---
title: HTTP Caching Guide
date: 2019-08-06
description: A practical guide to HTTP caching covering Cache-Control, Surrogate-Control, and caching strategies at client and proxy layers.
tags: [networking, performance]
---

## Introduction

Caching is hard. Let's try and understand it a little better.

> [!INFO]
> some sections are purposefully brief.
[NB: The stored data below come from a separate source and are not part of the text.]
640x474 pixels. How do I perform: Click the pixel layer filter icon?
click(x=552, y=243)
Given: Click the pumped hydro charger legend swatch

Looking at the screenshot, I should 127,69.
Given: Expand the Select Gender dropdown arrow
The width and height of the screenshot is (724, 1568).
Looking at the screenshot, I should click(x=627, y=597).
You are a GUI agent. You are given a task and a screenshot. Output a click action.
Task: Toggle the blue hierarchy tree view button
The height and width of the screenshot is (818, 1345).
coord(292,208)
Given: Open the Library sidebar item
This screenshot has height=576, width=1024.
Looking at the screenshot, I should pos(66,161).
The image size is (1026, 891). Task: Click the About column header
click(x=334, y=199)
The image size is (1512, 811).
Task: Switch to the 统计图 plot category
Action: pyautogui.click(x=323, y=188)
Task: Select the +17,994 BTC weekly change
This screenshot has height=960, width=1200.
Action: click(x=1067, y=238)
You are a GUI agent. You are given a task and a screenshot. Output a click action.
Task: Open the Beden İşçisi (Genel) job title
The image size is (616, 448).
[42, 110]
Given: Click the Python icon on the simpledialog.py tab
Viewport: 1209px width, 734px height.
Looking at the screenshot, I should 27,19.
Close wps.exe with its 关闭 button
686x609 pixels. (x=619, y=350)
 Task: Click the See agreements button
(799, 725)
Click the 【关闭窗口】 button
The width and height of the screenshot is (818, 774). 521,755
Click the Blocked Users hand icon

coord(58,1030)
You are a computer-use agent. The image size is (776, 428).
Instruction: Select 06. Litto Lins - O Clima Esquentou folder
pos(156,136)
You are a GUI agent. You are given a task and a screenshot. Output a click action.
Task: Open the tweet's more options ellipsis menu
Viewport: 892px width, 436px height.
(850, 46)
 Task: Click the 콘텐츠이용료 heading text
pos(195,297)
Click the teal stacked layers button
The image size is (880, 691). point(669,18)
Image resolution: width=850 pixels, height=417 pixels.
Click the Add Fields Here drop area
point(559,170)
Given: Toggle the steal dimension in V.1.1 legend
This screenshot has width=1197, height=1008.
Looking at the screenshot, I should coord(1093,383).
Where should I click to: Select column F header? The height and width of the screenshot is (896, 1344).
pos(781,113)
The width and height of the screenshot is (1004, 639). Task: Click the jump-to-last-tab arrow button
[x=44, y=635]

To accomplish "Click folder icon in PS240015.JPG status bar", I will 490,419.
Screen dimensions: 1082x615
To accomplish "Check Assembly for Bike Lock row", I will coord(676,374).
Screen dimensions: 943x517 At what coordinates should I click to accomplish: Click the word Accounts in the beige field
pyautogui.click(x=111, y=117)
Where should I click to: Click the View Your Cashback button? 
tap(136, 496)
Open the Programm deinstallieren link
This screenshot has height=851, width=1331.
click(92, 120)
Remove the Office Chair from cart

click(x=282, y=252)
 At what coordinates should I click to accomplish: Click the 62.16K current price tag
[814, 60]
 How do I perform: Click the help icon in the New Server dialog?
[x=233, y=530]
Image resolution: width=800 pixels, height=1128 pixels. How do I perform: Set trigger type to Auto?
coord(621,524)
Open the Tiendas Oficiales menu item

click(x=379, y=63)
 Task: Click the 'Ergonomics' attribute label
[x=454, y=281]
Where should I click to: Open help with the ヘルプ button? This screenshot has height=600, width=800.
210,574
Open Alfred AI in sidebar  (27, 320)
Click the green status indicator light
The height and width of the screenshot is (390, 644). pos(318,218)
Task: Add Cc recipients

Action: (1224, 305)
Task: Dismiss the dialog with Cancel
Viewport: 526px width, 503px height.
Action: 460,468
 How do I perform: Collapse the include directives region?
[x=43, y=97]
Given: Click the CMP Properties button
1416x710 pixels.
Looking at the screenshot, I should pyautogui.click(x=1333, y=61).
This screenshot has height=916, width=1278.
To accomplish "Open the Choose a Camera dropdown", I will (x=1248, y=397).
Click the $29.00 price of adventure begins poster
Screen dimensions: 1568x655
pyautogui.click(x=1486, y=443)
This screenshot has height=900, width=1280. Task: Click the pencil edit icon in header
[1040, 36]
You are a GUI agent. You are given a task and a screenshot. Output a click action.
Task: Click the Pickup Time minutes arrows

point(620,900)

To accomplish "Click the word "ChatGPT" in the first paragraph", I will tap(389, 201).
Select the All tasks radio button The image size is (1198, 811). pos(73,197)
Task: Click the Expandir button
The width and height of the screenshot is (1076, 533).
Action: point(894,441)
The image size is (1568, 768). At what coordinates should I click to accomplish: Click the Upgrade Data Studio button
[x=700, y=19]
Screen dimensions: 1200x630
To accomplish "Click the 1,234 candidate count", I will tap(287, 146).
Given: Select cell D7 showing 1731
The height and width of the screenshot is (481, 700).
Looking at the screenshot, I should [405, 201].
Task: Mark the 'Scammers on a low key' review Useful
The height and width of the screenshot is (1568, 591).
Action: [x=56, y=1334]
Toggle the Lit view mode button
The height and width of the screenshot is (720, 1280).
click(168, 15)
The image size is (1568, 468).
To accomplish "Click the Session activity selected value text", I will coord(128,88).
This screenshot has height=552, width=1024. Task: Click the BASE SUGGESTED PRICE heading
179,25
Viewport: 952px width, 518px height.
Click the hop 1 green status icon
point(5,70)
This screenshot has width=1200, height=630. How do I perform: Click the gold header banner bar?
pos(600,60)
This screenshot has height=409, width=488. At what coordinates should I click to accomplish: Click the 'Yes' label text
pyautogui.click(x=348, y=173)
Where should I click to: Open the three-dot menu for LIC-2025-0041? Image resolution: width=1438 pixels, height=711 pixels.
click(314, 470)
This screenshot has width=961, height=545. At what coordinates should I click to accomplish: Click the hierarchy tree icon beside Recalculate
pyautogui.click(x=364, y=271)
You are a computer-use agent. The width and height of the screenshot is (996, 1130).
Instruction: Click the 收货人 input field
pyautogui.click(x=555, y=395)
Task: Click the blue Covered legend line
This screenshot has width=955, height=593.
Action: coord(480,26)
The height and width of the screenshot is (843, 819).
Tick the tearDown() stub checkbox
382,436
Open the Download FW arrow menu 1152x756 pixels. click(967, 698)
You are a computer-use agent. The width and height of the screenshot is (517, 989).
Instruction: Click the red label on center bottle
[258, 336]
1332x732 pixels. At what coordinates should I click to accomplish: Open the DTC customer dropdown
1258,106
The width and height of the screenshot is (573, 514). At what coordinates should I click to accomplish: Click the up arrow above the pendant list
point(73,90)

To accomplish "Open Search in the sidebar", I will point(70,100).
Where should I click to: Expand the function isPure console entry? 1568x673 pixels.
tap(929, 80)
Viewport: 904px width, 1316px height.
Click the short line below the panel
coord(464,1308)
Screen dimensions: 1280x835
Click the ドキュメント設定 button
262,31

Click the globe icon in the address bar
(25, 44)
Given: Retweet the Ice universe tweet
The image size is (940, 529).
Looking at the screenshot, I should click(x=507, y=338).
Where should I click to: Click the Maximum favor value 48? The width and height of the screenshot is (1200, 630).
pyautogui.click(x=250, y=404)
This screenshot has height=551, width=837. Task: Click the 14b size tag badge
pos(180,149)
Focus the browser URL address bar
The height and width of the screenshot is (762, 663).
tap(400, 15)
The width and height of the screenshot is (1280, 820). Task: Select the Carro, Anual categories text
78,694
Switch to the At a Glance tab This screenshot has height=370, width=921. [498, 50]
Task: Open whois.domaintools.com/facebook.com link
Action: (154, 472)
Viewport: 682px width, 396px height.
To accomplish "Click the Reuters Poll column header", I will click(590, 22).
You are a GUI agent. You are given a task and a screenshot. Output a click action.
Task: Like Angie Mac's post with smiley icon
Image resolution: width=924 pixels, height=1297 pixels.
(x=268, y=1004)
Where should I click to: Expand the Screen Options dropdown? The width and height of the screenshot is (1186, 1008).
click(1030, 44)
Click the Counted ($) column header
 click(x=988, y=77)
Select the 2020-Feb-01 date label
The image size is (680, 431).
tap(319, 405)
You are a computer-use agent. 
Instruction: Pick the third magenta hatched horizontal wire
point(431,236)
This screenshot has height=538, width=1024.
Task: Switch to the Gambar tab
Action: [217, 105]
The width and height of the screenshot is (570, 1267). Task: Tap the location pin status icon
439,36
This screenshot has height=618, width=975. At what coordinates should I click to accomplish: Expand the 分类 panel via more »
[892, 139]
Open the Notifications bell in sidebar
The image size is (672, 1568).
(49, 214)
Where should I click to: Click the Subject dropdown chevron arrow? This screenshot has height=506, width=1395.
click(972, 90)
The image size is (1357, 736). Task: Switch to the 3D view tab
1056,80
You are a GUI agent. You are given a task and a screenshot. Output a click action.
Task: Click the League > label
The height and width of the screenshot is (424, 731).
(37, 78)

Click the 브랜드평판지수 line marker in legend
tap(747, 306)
I'm not aiming to be a specification document.

## Caching at multiple layers

Caching can occur at both a 'client' level and a 'cache proxy' level.

Consider the following request flow architecture diagram...

![buzzfeed request flow arch](/assets/img/buzzfeed-request-flow-arch.png)

In the above diagram, the "CDN" is a 'caching proxy' and so caching can (and of course does) happen there.

The box that's labelled "proxy" in the above diagram _isn't_ a caching proxy, it's just a standard 'reverse proxy' that's figuring out which (of many) 'origins' the request should be proxied onto (meaning: caching does _not_ happen there).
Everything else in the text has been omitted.